═════ TEXTO FORNECIDO

As viaturas de socorro apareceram. Mas a concessionária recusa-se a indemnizar-me porque, diz, a rede de vedação, no local, não está estragada e a patrulha que circula regularmente não detectou nada de anormal no troço percorrido.”
No momento em que a portagem se franqueia, o consumidor estabelece um contrato com a concessionária.
Contrato que é de consumo, segundo a LDC:
“Consideram-se incluídos … os bens, serviços e direitos fornecidos, prestados e transmitidos pelos organismos da Administração Pública, por pessoas colectivas públicas, por empresas de capitais públicos ou detidos maioritariamente pelo Estado, pelas regiões autónomas ou pelas autarquias locais e por empresas concessionárias de serviços públicos.”
Logo, nestes termos e por aplicação de regras gerais, “incumbe [à concessionária] provar que a falta de cumprimento ou o cumprimento defeituoso da obrigação não procede de culpa sua.”
Os tribunais consideravam, nestes casos, que se estava não perante responsabilidade contratual, porque não havia qualquer contrato, qualificando a eventual responsabilidade como extracontratual (fora de contrato). E daí que se impusesse ao lesado a prova de que havia culpa da concessionária. O que não estava, em geral, ao seu alcance. E não o contrário, isto é, à concessionária a prova de que tudo fizera para evitar que tal ocorresse.
O Supremo Tribunal de Justiça já tomou, perante casos análogos, várias posições: da responsabilidade extracontratual à responsabilidade contratual (ainda que de contratos com eficácia para protecção de terceiros).
Em 2007, uma lei de 18 de Julho (art.º 12 ) veio a consagrar uma presunção legal de culpa.
“1. Nas auto-estradas,…, e em caso de acidente rodoviário, com consequências danosas para pessoas ou bens, o ónus da prova do cumprimento das obrigações de segurança cabe à concessionária, desde que a respectiva causa diga respeito a:
a) Objectos arremessados para a via ou existentes nas faixas de rodagem;
b) Atravessamento de animais;
c) Líquidos na via, quando não resultantes de condições climatéricas anormais.

══════════

## EXERCÍCIO PROPOSTO A
Por favor, reproduza do texto fornecido o trecho que começa nas palavras "As viaturas de" e termina depois de "com a concessionária.".
## EXERCÍCIO PROPOSTO B
Indique se cada afirmação está de acordo com o texto fornecido, respondendo sim ou não e citando as palavras decisivas: (i) O consumidor estabelece um contrato com a concessionária no momento em que a portagem se franqueia. (ii) Os tribunais consideravam que, nestes casos, havia responsabilidade contratual. (iii) A lei de 18 de Julho de 2007 consagrou uma presunção legal de culpa.
## EXERCÍCIO PROPOSTO C
Reescreva de forma mais breve o parágrafo do texto fornecido que começa por "Os tribunais consideravam", mantendo os factos principais.
Os registos não são necessários para resolver as tarefas.

═════ DADOS REGISTADOS

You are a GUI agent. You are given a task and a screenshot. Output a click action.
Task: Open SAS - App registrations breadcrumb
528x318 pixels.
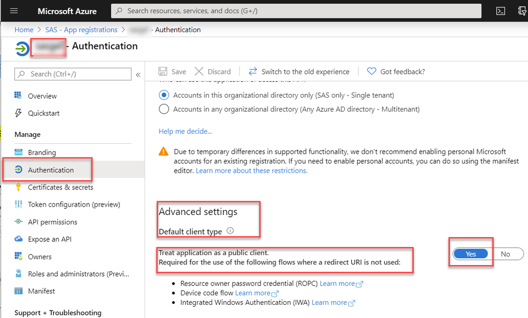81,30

══════════
═════ DADOS REGISTADOS

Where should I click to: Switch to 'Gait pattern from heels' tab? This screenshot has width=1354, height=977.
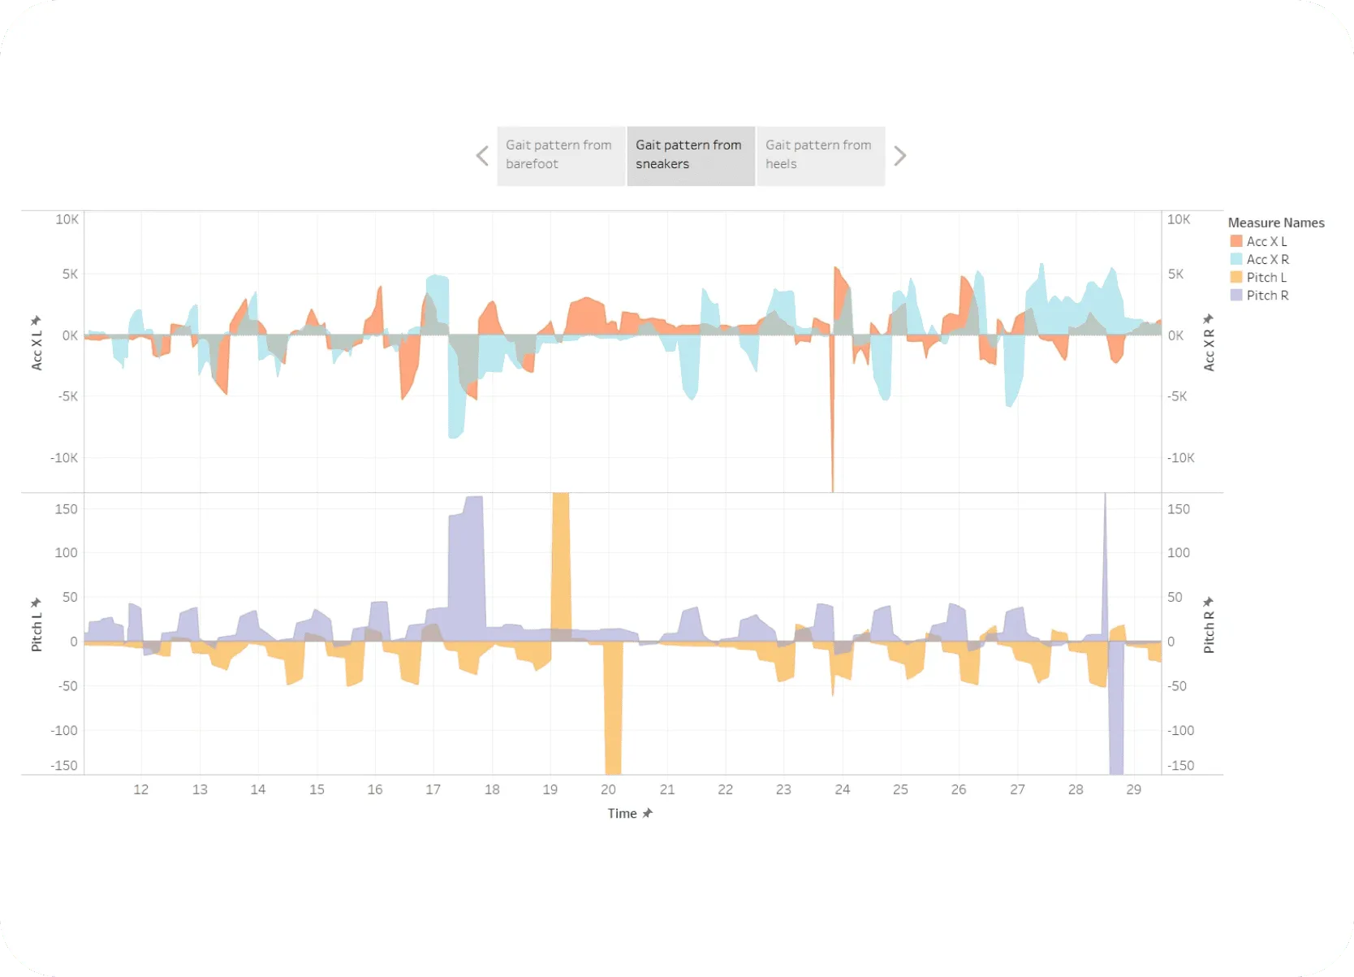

══════════

## RESPOSTA RESOLVIDA A
As viaturas de socorro apareceram. Mas a concessionária recusa-se a indemnizar-me porque, diz, a rede de vedação, no local, não está estragada e a patrulha que circula regularmente não detectou nada de anormal no troço percorrido.”
No momento em que a portagem se franqueia, o consumidor estabelece um contrato com a concessionária.

## RESPOSTA RESOLVIDA B
(i) Sim: "No momento em que a portagem se franqueia, o consumidor estabelece um contrato com a concessionária."
(ii) Não: "se estava não perante responsabilidade contratual, porque não havia qualquer contrato"
(iii) Sim: "veio a consagrar uma presunção legal de culpa"

## RESPOSTA RESOLVIDA C
Os tribunais entendiam que não havia contrato e qualificavam a eventual responsabilidade como extracontratual. Assim, cabia ao lesado provar a culpa da concessionária, o que em geral não estava ao seu alcance. Não cabia à concessionária provar que tudo fizera para evitar o sucedido.